Nei luoghi di ripresa non erano ammessi neppure grandi nomi dell’epoca o i capi della produzione. Inoltre, appena si accorgeva che qualche estraneo la guardava smetteva di recitare e si rifugiava nel camerino. Di certo non sopportava lo “Star System”, a cui non si sarebbe mai piegata. Detestava la pubblicità, odiava le interviste e non sopportava la vita mondana. In altre parole, seppe proteggere con caparbietà la sua vita privata fino alla fine. Proprio la sua riservatezza, quel qualcosa di misterioso che la circondava e la sua bellezza senza tempo, fecero nascere la leggenda Garbo.
Il 6 ottobre 1927 al Winter Garden Theatre a New York il cinema, che fino a quel momento era stato muto, introduce il sonoro. Il film che si proietta quella sera è “Il cantante di jazz”. I soliti profeti di sventura profetizzano che il sonoro non durerà, e tanto meno la Garbo. Dopo l’avvento del sonoro la Garbo interpreterà ancora sette film muti, perché il direttore della Metro era un conservatore ostile all’introduzione delle nuove tecnologie, e quindi ostile anche al sonoro.
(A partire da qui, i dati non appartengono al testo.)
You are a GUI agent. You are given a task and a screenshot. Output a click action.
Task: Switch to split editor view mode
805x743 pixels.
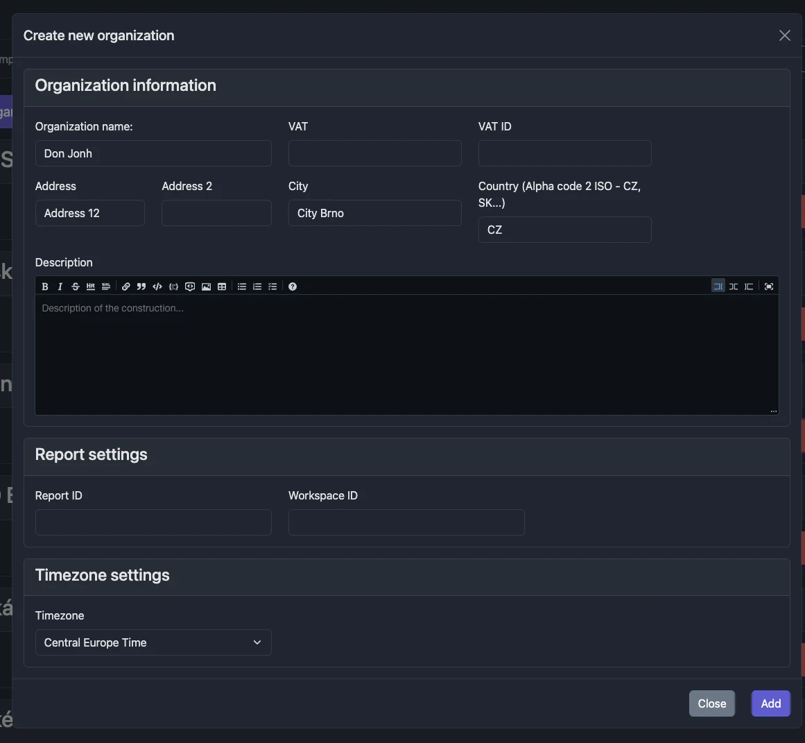(733, 286)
La “Divina” tuttavia si ostina ugualmente a studiare l’inglese e a migliorare il suo accento, nonché ad arricchire il suo vocabolario. Eccola infine comparire in “Anna Cristie” (da un dramma di O’Neill), del 1929, il suo primo film sonoro; si racconta che quando nella famosa scena, Greta/Anna entra nello squallido bar del porto, stanca e sorreggendo una sgangherata valigia, pronunciando la storica frase “…Jimmy, un whisky con ginger-ale a parte. E non fare l’avaro, baby…“, tutti trattennero il respiro, compresi elettricisti e macchinisti, tale era il seducente alone di mistero che ammantava la “Divina”.Vissuta sino a quel momento nel più assoluto riserbo e nella più totale distanza dal mondo, Greta Garbo muore a New York, il 15 aprile 1990, all’età di 85 anni.